Data extract below:

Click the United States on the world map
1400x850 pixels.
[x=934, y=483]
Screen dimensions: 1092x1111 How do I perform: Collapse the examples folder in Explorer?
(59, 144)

End of Data extract.
Data extract below:

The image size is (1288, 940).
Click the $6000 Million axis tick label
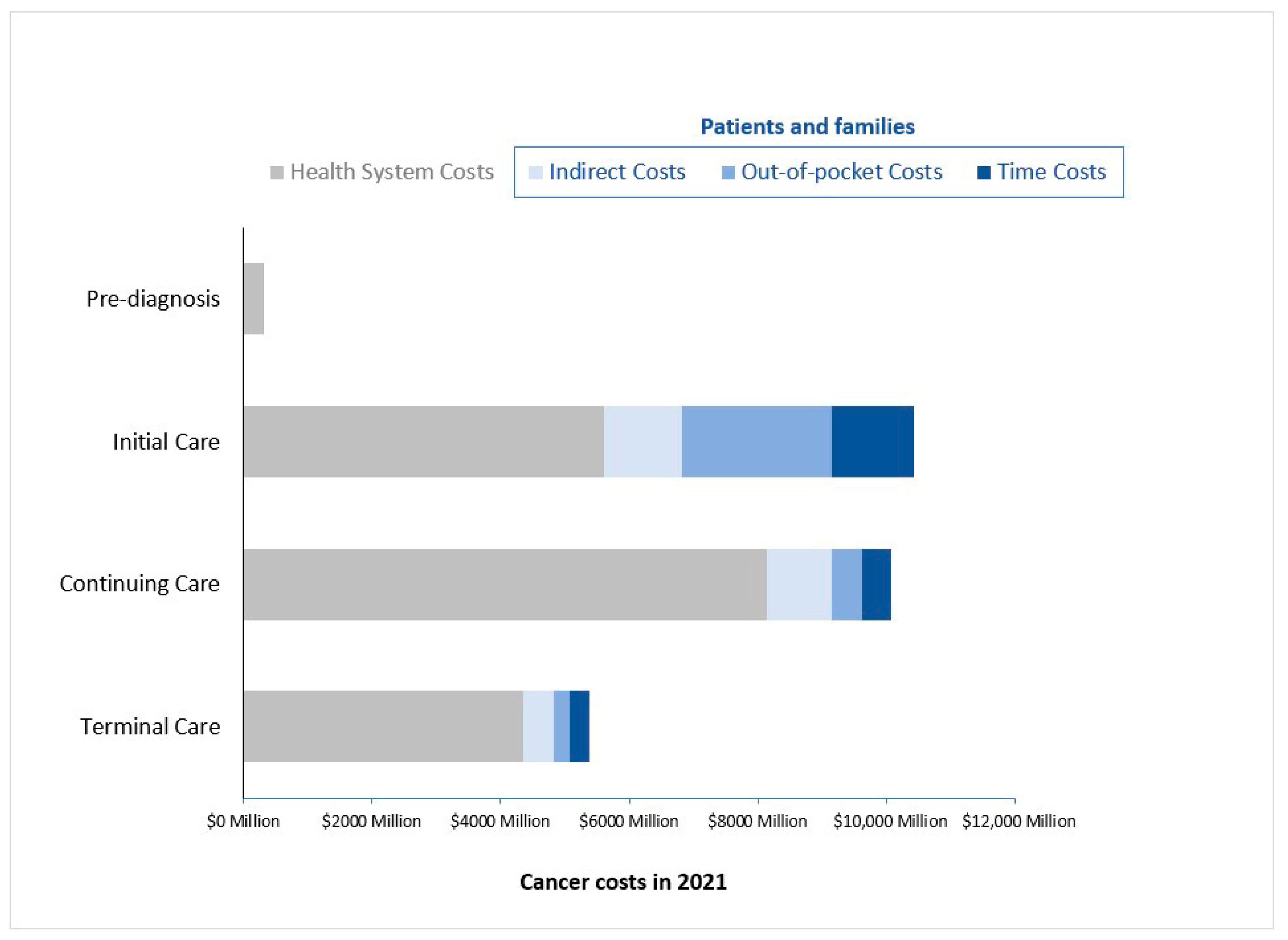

End of Data extract.

About this task: What belongs in the answer is each line of the data that has the word "Click".

Your solution:
Click the United States on the world map
Click the $6000 Million axis tick label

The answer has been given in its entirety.